Tasks for this exercise
[a] Decide whether each of the statements (i), (ii), and (iii) below agrees with the passage on protein folding: (i) A polypeptide chain needs outside influence in order to fold. (ii) Protein structure prediction has been an active area of research for several decades. (iii) The SARS-CoV-2 spike protein was the June 2020 winner among the "proteins of the month." Answer yes or no for each, and quote the words of the passage that decide it.
[b] Quote the passage on protein folding from the words "After the SARS-CoV-2" up to and including the words "for several decades.".

Excerpted passage
☆ ☆ ☆ ☆ ☆ ☆ ☆
Nature’s magic protein folding algorithm

After the SARS-CoV-2 spike protein polypeptide chain is formed, it will “fold” into a three-dimensional shape. This folding process occurs spontaneously for all proteins and without any outside influence, and the same polypeptide chain will almost always fold into the same 3-D structure in a manner of microseconds. Nature must be applying some “magic algorithm” to quickly produce the folded structure of a protein from its sequence of amino acids.

Predicting the folded structure of a polypeptide is called the protein structure prediction, a problem that is simple to state but difficult to solve. In fact, protein structure prediction has been an active area of biological research for several decades.

Why do we care about protein structure? Knowing a protein’s structure is essential to determining its function and how it interacts with other proteins or molecules in its environment. After all, we still do not know the function of a few thousand human genes, and Figure 1.4 shows the huge variety of protein shapes in the 2020 “proteins of the month” named by the Protein Data Bank (PDB). (Note that the June 2020 winner is the SARS-CoV-2 spike protein.)
☆ ☆ ☆ ☆ ☆ ☆ ☆
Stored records
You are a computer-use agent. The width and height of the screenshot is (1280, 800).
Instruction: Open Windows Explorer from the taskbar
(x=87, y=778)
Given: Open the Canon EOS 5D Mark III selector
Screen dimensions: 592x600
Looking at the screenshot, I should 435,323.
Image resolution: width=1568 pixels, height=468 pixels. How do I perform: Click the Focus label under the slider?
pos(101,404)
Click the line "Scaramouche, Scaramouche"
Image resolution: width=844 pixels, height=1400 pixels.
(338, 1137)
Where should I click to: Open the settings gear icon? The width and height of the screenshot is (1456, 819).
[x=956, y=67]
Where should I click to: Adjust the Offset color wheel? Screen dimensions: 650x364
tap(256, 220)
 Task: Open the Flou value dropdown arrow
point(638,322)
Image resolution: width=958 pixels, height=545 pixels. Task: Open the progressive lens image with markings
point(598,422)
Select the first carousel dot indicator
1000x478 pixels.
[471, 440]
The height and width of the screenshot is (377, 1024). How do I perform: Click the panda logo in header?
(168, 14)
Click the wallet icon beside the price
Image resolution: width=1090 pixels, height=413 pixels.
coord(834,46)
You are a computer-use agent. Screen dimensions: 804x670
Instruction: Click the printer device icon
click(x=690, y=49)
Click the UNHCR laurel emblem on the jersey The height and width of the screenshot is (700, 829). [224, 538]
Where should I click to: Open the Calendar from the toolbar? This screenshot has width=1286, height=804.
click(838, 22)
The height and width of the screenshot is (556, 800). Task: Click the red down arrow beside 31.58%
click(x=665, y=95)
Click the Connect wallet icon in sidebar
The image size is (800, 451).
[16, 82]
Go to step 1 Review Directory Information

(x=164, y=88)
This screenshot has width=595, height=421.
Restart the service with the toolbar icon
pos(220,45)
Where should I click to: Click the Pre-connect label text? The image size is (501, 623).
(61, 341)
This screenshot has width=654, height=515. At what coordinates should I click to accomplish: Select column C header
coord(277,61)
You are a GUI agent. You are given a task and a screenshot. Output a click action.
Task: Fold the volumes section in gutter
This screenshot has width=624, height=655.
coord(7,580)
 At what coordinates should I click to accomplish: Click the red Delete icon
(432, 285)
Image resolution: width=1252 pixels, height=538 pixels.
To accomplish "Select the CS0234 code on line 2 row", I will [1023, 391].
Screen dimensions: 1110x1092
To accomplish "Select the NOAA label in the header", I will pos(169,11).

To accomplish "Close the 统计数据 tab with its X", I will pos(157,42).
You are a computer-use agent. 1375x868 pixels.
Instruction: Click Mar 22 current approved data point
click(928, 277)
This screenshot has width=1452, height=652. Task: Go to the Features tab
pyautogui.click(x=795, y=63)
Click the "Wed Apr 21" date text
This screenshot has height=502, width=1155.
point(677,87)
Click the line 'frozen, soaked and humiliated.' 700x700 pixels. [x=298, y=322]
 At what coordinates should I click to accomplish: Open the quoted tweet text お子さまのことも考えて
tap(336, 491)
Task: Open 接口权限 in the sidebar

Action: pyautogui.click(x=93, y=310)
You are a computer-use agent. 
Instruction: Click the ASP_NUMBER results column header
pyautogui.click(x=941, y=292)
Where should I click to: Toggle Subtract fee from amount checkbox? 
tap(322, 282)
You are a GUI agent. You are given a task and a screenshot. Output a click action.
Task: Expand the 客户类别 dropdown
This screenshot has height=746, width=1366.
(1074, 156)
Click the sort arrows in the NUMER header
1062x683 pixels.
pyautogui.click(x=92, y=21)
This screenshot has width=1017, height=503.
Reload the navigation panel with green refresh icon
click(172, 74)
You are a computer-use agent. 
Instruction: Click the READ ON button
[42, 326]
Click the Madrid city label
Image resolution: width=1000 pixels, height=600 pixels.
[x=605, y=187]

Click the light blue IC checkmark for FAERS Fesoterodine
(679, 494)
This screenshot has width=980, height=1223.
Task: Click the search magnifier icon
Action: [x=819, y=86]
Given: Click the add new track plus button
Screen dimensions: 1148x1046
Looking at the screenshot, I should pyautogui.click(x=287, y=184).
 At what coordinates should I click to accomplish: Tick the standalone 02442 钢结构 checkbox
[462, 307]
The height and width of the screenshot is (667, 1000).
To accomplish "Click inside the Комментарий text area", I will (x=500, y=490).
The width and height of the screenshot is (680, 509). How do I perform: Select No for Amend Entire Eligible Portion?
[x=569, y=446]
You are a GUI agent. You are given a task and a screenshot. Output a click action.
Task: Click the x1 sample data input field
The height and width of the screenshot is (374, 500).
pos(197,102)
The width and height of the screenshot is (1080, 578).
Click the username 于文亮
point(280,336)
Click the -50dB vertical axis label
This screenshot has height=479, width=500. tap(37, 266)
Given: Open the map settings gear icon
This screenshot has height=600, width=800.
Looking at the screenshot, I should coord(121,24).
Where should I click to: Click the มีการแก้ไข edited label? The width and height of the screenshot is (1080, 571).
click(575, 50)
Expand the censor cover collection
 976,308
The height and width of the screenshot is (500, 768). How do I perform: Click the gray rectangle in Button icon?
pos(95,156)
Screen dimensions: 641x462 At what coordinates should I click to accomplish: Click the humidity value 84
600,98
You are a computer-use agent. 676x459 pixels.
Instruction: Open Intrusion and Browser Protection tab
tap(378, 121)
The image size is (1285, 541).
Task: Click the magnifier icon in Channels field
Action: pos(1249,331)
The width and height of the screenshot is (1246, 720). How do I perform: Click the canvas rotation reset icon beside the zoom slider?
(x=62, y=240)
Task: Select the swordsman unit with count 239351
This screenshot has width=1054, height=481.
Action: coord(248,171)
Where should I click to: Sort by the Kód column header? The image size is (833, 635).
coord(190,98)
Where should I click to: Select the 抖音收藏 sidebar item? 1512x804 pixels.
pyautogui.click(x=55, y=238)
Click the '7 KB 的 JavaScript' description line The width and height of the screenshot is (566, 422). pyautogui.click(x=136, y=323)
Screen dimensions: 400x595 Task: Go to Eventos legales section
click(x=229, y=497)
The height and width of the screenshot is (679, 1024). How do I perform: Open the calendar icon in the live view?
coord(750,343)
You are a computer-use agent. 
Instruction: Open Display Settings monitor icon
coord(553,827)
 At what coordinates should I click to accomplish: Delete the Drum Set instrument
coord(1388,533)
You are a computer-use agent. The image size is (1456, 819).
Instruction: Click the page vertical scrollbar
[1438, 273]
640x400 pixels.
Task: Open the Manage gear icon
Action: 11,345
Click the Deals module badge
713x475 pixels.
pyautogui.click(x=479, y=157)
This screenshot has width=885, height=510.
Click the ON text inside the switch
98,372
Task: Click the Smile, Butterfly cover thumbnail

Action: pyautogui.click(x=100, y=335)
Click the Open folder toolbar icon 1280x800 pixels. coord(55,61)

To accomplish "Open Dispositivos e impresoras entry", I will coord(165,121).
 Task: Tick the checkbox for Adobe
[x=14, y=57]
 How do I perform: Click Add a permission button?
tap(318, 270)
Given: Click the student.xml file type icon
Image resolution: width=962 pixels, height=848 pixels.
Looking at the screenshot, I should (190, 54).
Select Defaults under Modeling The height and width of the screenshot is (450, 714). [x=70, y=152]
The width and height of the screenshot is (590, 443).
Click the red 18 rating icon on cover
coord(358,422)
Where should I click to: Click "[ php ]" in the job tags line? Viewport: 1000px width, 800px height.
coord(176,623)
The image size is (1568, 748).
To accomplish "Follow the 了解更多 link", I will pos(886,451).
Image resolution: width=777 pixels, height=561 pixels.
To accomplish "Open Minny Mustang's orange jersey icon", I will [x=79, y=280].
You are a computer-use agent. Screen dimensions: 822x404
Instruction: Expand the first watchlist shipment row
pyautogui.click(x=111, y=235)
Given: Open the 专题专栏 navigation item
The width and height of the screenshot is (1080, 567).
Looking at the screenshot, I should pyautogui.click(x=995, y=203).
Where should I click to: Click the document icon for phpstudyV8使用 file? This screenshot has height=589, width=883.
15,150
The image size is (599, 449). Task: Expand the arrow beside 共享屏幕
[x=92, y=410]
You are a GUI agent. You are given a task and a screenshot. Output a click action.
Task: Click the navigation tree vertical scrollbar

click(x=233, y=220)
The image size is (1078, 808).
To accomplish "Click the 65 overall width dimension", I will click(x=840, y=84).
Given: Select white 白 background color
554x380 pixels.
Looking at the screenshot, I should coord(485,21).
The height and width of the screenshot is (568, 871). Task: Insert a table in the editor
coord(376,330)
☆ ☆ ☆ ☆ ☆ ☆ ☆
Exercise answers
[a]
(i) No: "This folding process occurs spontaneously for all proteins and without any outside influence"
(ii) Yes: "protein structure prediction has been an active area of biological research for several decades"
(iii) Yes: "Note that the June 2020 winner is the SARS-CoV-2 spike protein."

[b]
After the SARS-CoV-2 spike protein polypeptide chain is formed, it will “fold” into a three-dimensional shape. This folding process occurs spontaneously for all proteins and without any outside influence, and the same polypeptide chain will almost always fold into the same 3-D structure in a manner of microseconds. Nature must be applying some “magic algorithm” to quickly produce the folded structure of a protein from its sequence of amino acids.

Predicting the folded structure of a polypeptide is called the protein structure prediction, a problem that is simple to state but difficult to solve. In fact, protein structure prediction has been an active area of biological research for several decades.